Publié le 24 février 2026 à 10h51. La tension géopolitique croissante entre les États-Unis et l’Iran fait grimper les prix du pétrole, atteignant des sommets en raison des craintes d’un conflit potentiel et de son impact sur les approvisionnements mondiaux, à la veille de nouvelles négociations.
Les prix du pétrole ont atteint leur plus haut niveau depuis sept mois, les contrats à terme sur le brut américain atteignant 67,28 dollars le baril lundi, tandis que le Brent a grimpé à 72,50 dollars le baril, son niveau le plus élevé depuis le 31 juillet. Bien que les prix aient légèrement reculé en fin de séance, ils se sont repris mardi matin, se rapprochant des plus hauts atteints la veille.
Les marchés pétroliers tentent d’intégrer une prime de risque, anticipant les perturbations potentielles des approvisionnements en cas de conflit, explique James Hosie, analyste chez Shore Capital.
« Les marchés pétroliers essayaient de manière rationnelle d’intégrer une prime de risque sur les prix du pétrole, étant donné la perturbation qu’un conflit pourrait avoir sur les approvisionnements mondiaux »
James Hosie, analyste chez Shore Capital
Priyanka Sachdeva, analyste senior chez Phillip Nova, souligne que la hausse actuelle des prix est principalement motivée par l’anticipation d’un conflit plutôt que par une réelle diminution de l’offre.
« Le risque d’une éventuelle escalade militaire au Moyen-Orient gagne du terrain et, par conséquent, les traders semblent se prémunir contre les pires scénarios. Les prix actuels étaient largement déterminés par l’anticipation plutôt que par une perte réelle d’approvisionnement »
Priyanka Sachdeva, analyste de marché senior chez Phillip Nova
Washington et Téhéran doivent tenir jeudi un troisième cycle de négociations nucléaires à Genève, comme l’a confirmé dimanche le ministre des Affaires étrangères d’Oman.
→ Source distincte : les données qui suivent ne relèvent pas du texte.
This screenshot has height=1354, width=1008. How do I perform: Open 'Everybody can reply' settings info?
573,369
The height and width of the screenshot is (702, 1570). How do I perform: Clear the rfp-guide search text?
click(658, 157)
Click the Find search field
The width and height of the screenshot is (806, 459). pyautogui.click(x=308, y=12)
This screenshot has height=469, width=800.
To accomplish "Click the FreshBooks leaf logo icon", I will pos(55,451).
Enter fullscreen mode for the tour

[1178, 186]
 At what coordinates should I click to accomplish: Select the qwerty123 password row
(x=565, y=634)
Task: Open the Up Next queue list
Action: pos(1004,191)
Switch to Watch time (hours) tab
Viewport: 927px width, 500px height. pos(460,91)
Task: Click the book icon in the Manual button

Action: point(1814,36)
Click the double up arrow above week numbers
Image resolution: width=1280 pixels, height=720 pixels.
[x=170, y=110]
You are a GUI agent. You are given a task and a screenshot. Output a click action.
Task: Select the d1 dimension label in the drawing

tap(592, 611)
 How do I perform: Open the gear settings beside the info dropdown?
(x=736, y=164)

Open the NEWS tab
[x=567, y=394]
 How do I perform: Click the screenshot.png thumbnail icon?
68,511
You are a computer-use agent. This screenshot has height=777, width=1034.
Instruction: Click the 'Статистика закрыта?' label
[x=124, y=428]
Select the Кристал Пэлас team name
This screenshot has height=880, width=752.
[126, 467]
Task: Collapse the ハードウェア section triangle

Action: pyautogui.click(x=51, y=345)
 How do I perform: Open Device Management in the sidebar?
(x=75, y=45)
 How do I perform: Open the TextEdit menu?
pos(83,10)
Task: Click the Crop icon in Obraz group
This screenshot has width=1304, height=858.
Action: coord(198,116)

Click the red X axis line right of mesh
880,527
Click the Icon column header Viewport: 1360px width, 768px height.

Ces discussions interviennent alors que l’administration Trump estime que l’Iran est disposé à réduire son stock d’uranium hautement enrichi et à abandonner son programme nucléaire, ce que Téhéran nie fermement.
Lundi, Donald Trump a averti sur Truth Social que l’Iran s’exposerait à une « très mauvaise journée » en cas d’échec des négociations. Dans le contexte de ces pourparlers, les deux pays ont multiplié les démonstrations de force militaire. Le porte-avions américain USS Gerald R. Ford est arrivé lundi sur l’île de Crète, en Grèce, rejoignant l’USS Abraham Lincoln déjà positionné en mer d’Oman, transportant des avions de combat et plus de 5 630 marins.
Les États-Unis ont également partiellement évacué leur ambassade à Beyrouth lundi, suite à une évaluation des risques liés à une possible escalade militaire dans la région.
Le principal risque pour l’approvisionnement en pétrole réside dans une escalade militaire et un éventuel blocage du détroit d’Ormuz, par lequel transite environ 20 % de la production mondiale de pétrole.